Replaces the stored value for an existing key. Raises KeyringSecretNotFoundError if the key does not exist — use add_secret() first.

Python
backend.update_secret("github_token", {"github_token": "ghp_new"})

CLI equivalent:

Bash
cb keyring update github_token --secret github_token=ghp_new --service-name myapp

delete_secret

Removes a secret from the keyring. Raises KeyringSecretNotFoundError if the key does not exist.

Python
backend.delete_secret("github_token")

CLI equivalent:

Bash
cb keyring delete github_token --service-name myapp --yes

list_secrets

Not supported on any platform

list_secrets() always raises KeyringError.

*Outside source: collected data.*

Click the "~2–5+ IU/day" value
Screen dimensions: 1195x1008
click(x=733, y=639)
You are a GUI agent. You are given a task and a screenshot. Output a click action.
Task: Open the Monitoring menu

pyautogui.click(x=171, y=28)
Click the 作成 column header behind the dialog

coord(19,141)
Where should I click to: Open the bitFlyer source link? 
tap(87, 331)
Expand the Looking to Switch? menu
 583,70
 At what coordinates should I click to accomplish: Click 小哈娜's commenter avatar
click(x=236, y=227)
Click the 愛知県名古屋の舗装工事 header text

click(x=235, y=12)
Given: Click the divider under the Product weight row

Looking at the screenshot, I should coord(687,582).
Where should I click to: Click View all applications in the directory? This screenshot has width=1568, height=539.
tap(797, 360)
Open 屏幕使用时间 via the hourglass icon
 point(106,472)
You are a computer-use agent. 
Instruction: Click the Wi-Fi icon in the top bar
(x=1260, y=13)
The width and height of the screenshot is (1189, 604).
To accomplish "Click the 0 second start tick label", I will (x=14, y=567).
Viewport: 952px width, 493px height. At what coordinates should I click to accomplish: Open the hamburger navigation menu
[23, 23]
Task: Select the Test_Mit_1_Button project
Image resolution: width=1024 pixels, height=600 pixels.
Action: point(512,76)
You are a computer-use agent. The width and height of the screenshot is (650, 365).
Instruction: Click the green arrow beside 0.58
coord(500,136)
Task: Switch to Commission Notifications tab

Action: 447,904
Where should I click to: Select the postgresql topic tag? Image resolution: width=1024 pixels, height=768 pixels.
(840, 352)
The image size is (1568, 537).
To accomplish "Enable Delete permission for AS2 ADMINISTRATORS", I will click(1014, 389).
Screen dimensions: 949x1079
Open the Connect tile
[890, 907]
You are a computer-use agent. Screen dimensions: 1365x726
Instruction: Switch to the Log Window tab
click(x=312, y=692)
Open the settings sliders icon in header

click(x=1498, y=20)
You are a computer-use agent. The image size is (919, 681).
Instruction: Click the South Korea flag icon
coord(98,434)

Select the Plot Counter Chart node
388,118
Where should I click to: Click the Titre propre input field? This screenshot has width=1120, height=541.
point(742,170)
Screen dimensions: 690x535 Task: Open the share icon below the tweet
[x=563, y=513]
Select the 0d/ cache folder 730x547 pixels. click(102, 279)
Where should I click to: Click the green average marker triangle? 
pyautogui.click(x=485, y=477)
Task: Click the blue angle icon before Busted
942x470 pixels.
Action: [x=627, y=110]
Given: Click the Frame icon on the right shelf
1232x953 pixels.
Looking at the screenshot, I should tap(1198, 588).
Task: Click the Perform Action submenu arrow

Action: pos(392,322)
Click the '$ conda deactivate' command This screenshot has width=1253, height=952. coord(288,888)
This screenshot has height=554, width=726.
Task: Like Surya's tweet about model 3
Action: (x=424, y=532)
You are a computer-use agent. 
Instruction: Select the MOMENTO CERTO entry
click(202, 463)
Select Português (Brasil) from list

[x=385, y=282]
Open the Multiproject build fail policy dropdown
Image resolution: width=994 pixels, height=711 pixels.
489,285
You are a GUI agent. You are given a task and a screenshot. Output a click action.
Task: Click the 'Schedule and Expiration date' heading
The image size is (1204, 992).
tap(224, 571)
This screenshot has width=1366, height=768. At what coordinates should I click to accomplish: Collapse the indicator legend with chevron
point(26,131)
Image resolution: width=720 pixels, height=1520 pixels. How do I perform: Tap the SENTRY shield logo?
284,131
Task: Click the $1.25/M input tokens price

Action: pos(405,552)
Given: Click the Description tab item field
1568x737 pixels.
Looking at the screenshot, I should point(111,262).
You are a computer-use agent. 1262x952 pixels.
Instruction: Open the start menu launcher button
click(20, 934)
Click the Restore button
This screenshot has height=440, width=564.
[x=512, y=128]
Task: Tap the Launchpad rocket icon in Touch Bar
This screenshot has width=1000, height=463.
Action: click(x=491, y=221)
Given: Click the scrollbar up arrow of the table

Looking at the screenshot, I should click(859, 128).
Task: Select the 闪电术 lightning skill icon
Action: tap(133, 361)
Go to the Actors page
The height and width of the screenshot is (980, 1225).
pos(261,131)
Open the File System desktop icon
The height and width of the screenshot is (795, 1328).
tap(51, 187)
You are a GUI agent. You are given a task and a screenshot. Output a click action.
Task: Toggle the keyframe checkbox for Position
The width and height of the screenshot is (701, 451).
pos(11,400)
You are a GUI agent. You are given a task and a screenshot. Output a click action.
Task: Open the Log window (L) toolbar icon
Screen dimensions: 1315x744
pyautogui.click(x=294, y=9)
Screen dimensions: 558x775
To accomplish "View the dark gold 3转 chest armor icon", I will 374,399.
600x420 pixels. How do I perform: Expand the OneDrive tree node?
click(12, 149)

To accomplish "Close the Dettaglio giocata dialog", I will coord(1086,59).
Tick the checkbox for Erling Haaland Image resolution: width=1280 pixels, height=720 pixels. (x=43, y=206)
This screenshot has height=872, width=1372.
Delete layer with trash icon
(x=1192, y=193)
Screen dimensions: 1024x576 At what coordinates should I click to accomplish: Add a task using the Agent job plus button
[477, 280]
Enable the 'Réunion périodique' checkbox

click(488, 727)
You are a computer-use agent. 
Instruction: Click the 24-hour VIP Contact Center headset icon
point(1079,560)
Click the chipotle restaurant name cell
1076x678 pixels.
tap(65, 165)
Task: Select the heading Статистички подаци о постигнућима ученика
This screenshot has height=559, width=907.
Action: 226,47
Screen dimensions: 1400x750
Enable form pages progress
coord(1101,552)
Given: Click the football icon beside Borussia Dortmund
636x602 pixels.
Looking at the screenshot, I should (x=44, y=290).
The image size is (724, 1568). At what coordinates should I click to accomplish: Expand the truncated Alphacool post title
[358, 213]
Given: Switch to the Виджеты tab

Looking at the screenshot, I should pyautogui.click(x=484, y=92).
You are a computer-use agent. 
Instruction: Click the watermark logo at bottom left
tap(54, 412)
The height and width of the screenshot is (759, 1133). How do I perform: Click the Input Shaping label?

Windows Credential Manager and macOS Keychain do not expose enumeration APIs — there is no supported way to retrieve all keys under a service name. Keep track of your key names separately (e.g. in application configuration or documentation).

Python
from credential_bridge import KeyringError

try:
    keys = backend.list_secrets()
except KeyringError as e:
    print(e)
    # KeyringBackend.list_secrets() is not supported on this platform.
    # Windows Credential Manager and macOS Keychain do not expose enumeration APIs.

Multi-field secrets

Store any number of key-value pairs under a single keyring entry. The entire dict is serialised as one JSON string.

Python
backend.add_secret(
    "database",
    {"host": "localhost", "port": "5432", "user": "admin"},
)

secret = backend.get_secret("database")
# {"host": "localhost", "port": "5432", "user": "admin"}

print(secret["host"])  # localhost
print(secret["port"])  # 5432

Error handling

Python
from credential_bridge import KeyringError, KeyringSecretNotFoundError

# Distinguish "not found" from other keyring failures
try:
    secret = backend.get_secret("missing_key")
except KeyringSecretNotFoundError:
    print("Key does not exist — check the name and service_name")
except KeyringError as e:
    print(f"Keyring backend error: {e}")

# Catch duplicate on add
try:
    backend.add_secret("github_token", {"github_token": "ghp_xxx"})
except KeyringError as e:
    # Key already exists
    print(f"Already exists: {e}")

# Safe upsert pattern
try:
    backend.add_secret("github_token", {"github_token": "ghp_xxx"})
except KeyringError:
    backend.update_secret("github_token", {"github_token": "ghp_xxx"})

Common errors

Exception Cause Resolution
KeyringError add_secret() called on an existing key Use update_secret() to change the value
KeyringSecretNotFoundError get_secret(), update_secret(), or delete_secret() called with a key that does not exist Verify the key name and service_name match what was used when adding
KeyringError list_secrets() called Platform limitation — track key names manually
ConfigurationError logger argument is not a PyLogShield instance Pass a valid PyLogShield instance

KeyringSecretNotFoundError is a subclass of KeyringError, which is itself a subclass of BackendError.